- **Problem requirements**
When you find the line with "Road to Finance in Guyana (57, 253)" among the records below, reproduce it and each line after it exactly, ending with the line with "[Toggle Docs Sidebar] (279, 563)".

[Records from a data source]
☆ ☆ ☆

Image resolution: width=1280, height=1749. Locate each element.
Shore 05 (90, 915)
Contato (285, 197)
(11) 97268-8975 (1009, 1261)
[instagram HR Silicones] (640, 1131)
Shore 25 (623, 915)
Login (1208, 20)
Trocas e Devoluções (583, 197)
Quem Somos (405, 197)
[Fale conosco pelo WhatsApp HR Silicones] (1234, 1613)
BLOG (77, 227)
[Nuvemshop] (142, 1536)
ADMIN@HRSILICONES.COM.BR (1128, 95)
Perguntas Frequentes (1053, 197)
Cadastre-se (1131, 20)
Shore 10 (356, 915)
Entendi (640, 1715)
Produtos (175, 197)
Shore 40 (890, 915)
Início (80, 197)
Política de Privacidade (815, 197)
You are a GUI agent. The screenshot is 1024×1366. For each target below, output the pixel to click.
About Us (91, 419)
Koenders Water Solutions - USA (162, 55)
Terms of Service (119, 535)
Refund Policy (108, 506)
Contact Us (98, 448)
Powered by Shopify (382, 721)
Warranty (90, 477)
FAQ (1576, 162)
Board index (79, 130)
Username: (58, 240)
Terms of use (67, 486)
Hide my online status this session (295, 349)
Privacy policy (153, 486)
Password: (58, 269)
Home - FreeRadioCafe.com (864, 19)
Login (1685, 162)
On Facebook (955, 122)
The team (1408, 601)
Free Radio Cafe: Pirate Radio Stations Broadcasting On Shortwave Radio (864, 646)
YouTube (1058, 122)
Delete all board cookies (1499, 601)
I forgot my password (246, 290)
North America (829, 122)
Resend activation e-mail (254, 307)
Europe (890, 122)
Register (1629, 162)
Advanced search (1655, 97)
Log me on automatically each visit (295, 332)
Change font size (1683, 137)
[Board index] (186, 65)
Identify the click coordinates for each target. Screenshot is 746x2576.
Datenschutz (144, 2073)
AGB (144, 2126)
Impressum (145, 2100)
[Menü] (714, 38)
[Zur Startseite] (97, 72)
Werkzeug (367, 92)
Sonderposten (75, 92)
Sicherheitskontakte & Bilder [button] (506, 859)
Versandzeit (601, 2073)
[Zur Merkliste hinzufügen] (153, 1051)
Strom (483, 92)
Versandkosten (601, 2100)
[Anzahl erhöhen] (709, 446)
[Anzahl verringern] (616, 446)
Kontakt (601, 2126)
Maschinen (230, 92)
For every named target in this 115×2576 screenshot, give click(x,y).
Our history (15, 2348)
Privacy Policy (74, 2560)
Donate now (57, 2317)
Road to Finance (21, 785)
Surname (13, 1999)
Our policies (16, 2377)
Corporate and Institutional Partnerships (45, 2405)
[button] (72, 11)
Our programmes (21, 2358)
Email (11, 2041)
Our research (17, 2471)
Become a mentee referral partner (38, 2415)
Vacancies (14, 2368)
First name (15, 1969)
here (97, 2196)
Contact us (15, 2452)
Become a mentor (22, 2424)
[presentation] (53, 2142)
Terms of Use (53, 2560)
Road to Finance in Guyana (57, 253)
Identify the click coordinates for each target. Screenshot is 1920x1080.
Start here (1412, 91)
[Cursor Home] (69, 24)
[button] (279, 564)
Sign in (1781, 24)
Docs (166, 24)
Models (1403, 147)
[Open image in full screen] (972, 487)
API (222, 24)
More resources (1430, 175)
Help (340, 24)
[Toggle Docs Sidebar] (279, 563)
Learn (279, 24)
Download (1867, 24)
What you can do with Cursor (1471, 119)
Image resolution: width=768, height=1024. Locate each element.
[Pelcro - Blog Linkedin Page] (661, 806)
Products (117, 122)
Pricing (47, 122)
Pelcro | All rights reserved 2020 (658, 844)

☆ ☆ ☆

- **Written response**
Road to Finance in Guyana (57, 253)
Identify the click coordinates for each target. Screenshot is 1920x1080.
Start here (1412, 91)
[Cursor Home] (69, 24)
[button] (279, 564)
Sign in (1781, 24)
Docs (166, 24)
Models (1403, 147)
[Open image in full screen] (972, 487)
API (222, 24)
More resources (1430, 175)
Help (340, 24)
[Toggle Docs Sidebar] (279, 563)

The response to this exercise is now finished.